Wiranto's appointment as Commander of ABRI in February 1998 came at a crucial time. Indonesia was suffering from the effects of the Asian Financial Crisis and there was widespread opposition to Suharto. Nevertheless, Suharto was re-elected for a seventh term as president by the People's Consultative Assembly (MPR) as the situation continued to deteriorate. In Suharto's new Cabinet, Wiranto was named as the Minister of Defense and Security.

As the situation worsened, Wiranto tried to calm the situation down through dialogue. On 18 April 1998, together with 17 ministers, Wiranto held a meeting with prominent members of society and student organizations. Wiranto took a cautious stance towards the social unrest that was brewing around Indonesia at the time and warned against it descending into anarchy.

Wiranto's involvement with the events of May 1998 began by ordering most senior military commanders to go to Malang in East Java (850 km from Jakarta) for a ceremonial party, during the riot in the capital Jakarta. Later he authorized Commander of KODAM Jaya Sjafrie Sjamsoeddin and Chief of Jakarta Regional Police Hamami Nata to take care of the situation in Jakarta. That was the day when four students of Trisakti University were shot dead. Wiranto responded on 13 May by ordering the Military Police to mobilize. Wiranto also sensed that the condition was about to spiral out of control and ordered reinforcements in the form of Marines and Kostrad personnel.

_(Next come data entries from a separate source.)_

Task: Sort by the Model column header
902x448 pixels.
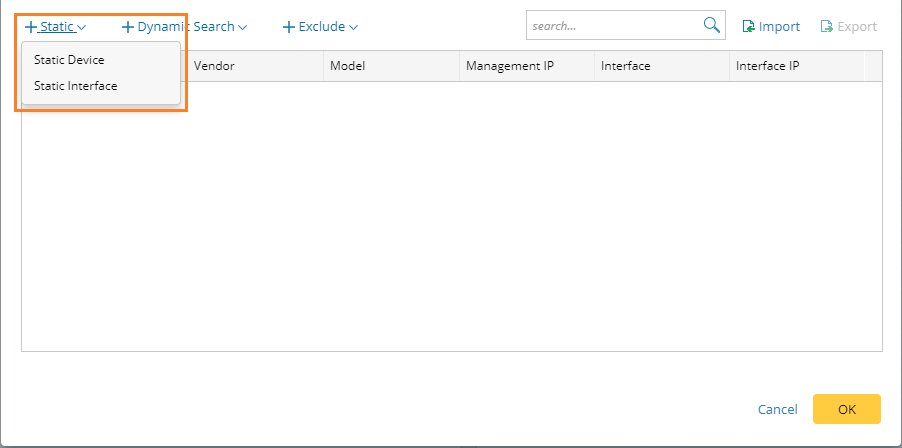Action: [348, 66]
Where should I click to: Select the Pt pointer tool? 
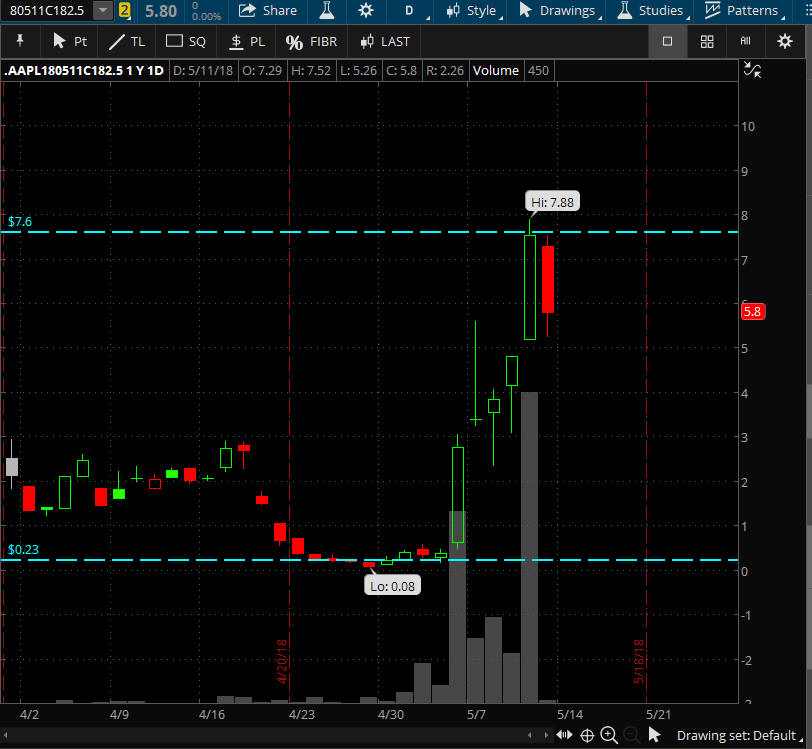click(70, 41)
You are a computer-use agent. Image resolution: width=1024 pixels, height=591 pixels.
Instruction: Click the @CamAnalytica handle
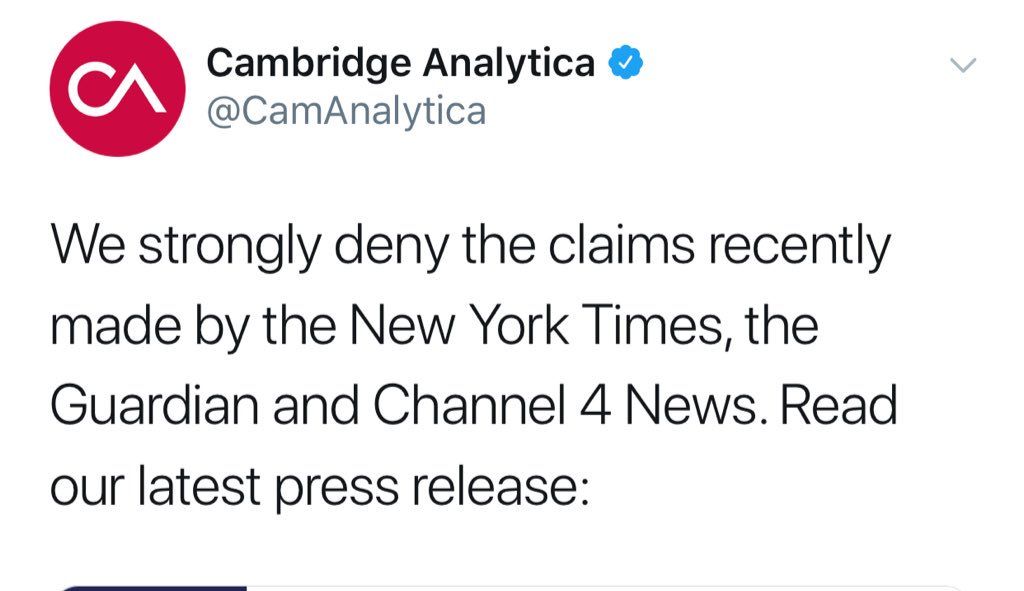pyautogui.click(x=345, y=110)
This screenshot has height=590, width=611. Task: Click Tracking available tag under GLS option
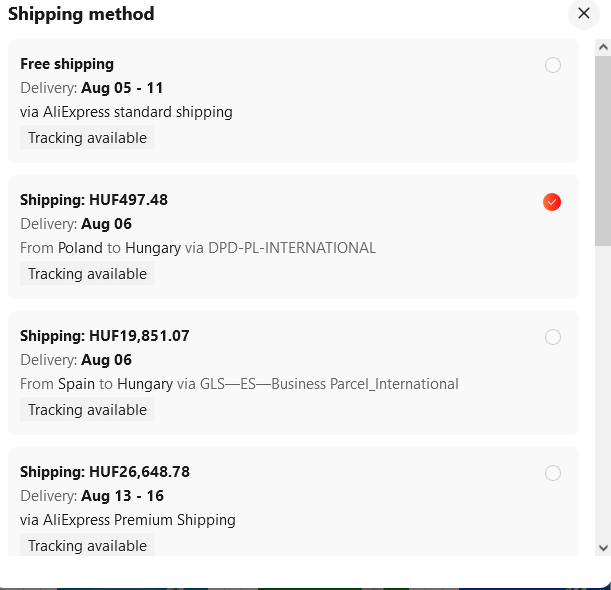(87, 410)
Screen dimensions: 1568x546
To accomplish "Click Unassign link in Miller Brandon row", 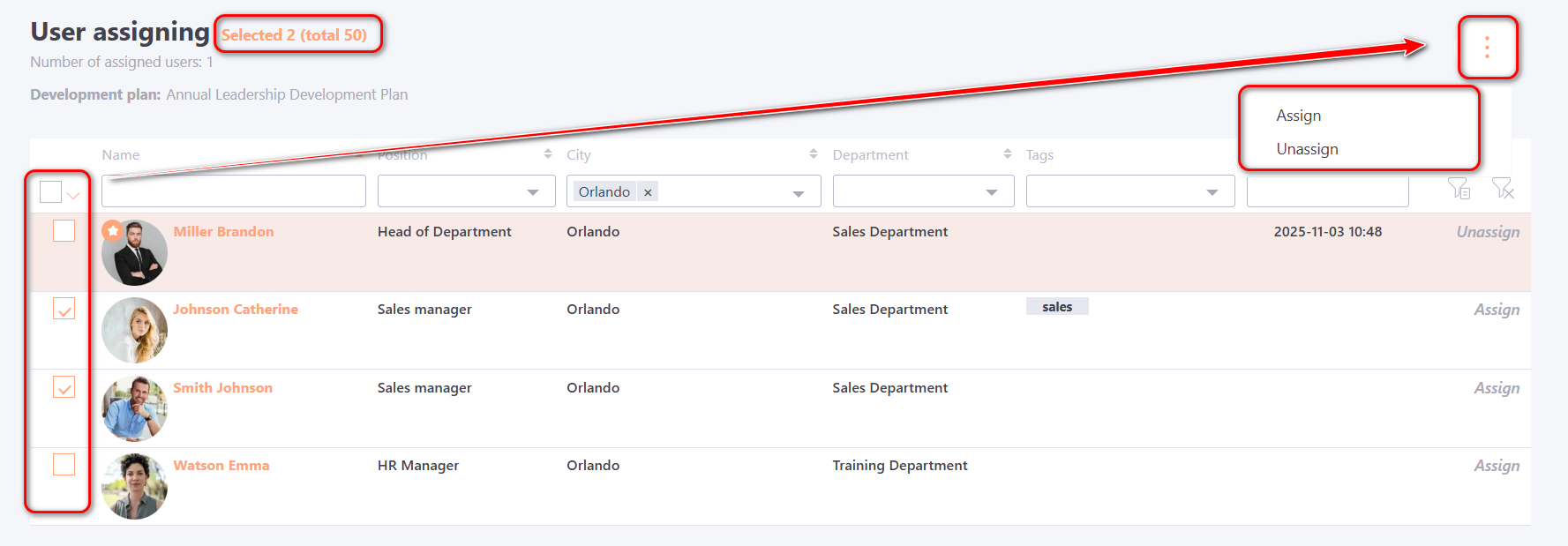I will 1488,232.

On 15 May, Wiranto met with Suharto who had gone to Egypt to attend an economic summit but was forced to come back to attend to the situation back home. Suharto brought up the idea of reinstating the Command for the Restoration of Security and Order (Kopkamtib) to deal with the situation. Finally, on 18 May, Suharto issued a Presidential Instruction (Instruksi Presiden No 16/1968) to Wiranto. Wiranto was to be made Commander of the National Alertness and Safety Operation Command (KOPKKN). This presidential instruction has been compared to the Supersemar, a key letter of authority which former president Sukarno issued in March 1966 providing the then-Major General Suharto with wide authority over government in Indonesia. Suharto's Presidential Instruction in May 1998 was seen as providing Wiranto with wide authority to choose whether to use his new power or not.

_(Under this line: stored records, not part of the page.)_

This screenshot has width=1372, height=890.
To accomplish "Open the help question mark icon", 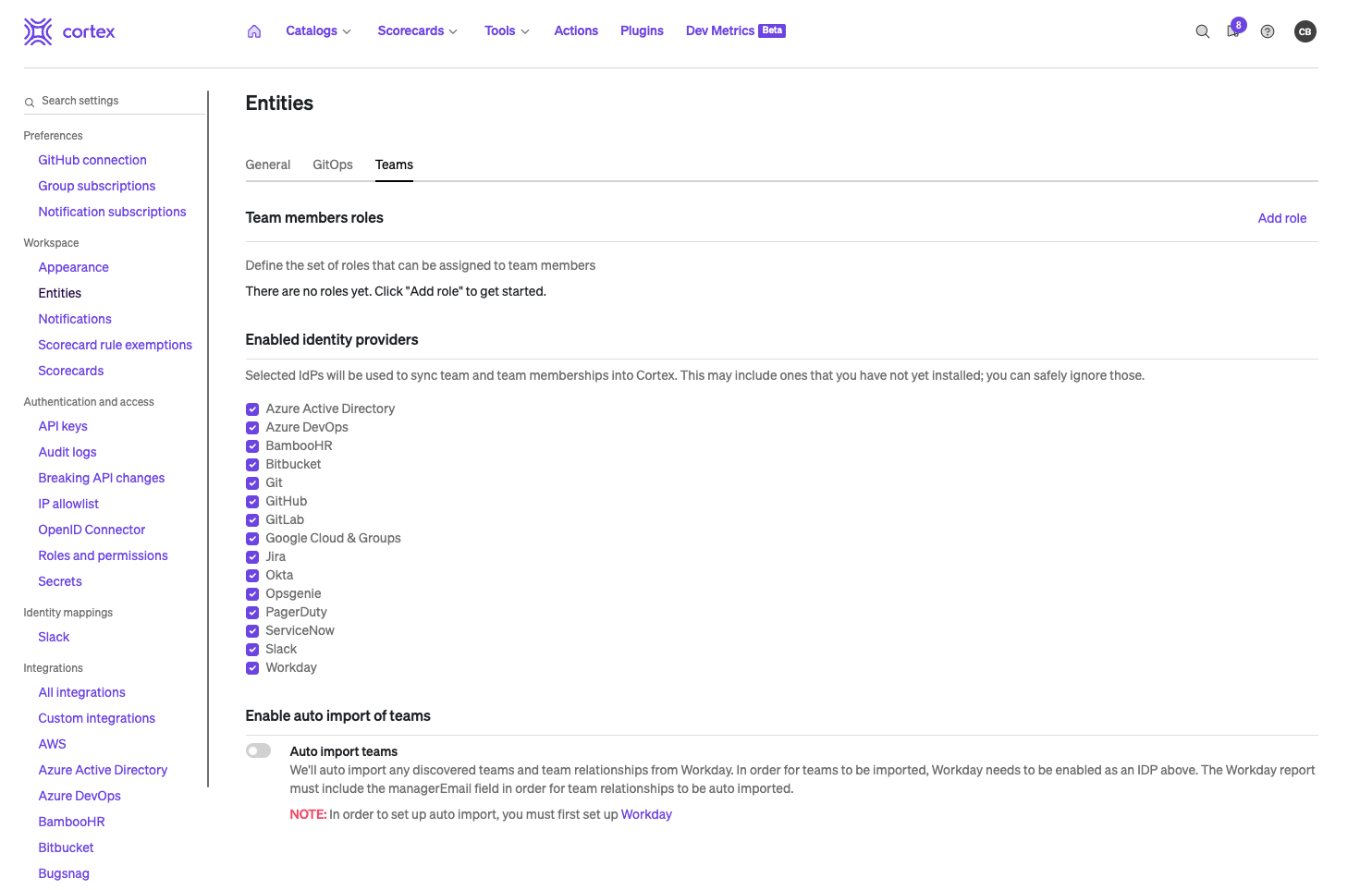I will click(x=1268, y=31).
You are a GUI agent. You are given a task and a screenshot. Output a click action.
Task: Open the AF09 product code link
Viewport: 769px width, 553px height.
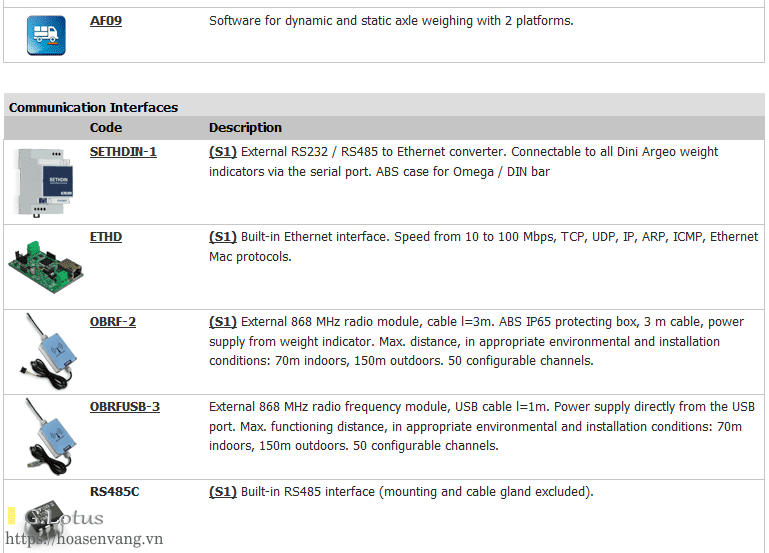coord(106,20)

On 21 May 1998, Suharto announced his resignation as president. Vice President BJ Habibie took over as president. Wiranto took the opportunity to state that ABRI would be ensuring the personal safety of the now former President Suharto and his family. Wiranto subsequently admitted the involvement of Kopassus special forces in the 1997–98 activists kidnappings in Indonesia.

===Habibie presidency===

Wiranto was retained as both the Commander of ABRI and Minister of Defense and Security in Habibie's Cabinet. He immediately began working towards reforming ABRI and on 11 June, gave to Habibie and Head of People's Representative Council/MPR Chairman Harmoko a manifesto entitled "The Fundamentals of ABRI's Philosophy on Reform Towards Achieving the National Goal". In August, Wiranto made a move to appease the people of Aceh by withdrawing the status of Military Operations Region (DOM) from the Province.

The Special Session of the MPR was held in November 1998 and Wiranto cracked down on protesters who were against the Special Session, killing 8 and injuring 226. Despite this setback, Wiranto continued to build an image as a reformer. In January 1999, he met with reformist leaders and in April 1999, supervised the establishment of the Republic of Indonesia Police (POLRI) as an autonomous entity rather than subordinate to ABRI. ABRI also went through a name change and became known as TNI. Wiranto also supervised security during the 1999 Legislative Elections during which TNI and POLRI adopted a neutral role rather than support Golkar as had been the case during Suharto's regime. As Commander of TNI, Wiranto was also involved with the withdrawal of troops from East Timor when the Province voted to become an independent nation. In the process he became accused of being behind or at least condoned the human rights abuses committed by TNI soldiers during the retreat from Timor.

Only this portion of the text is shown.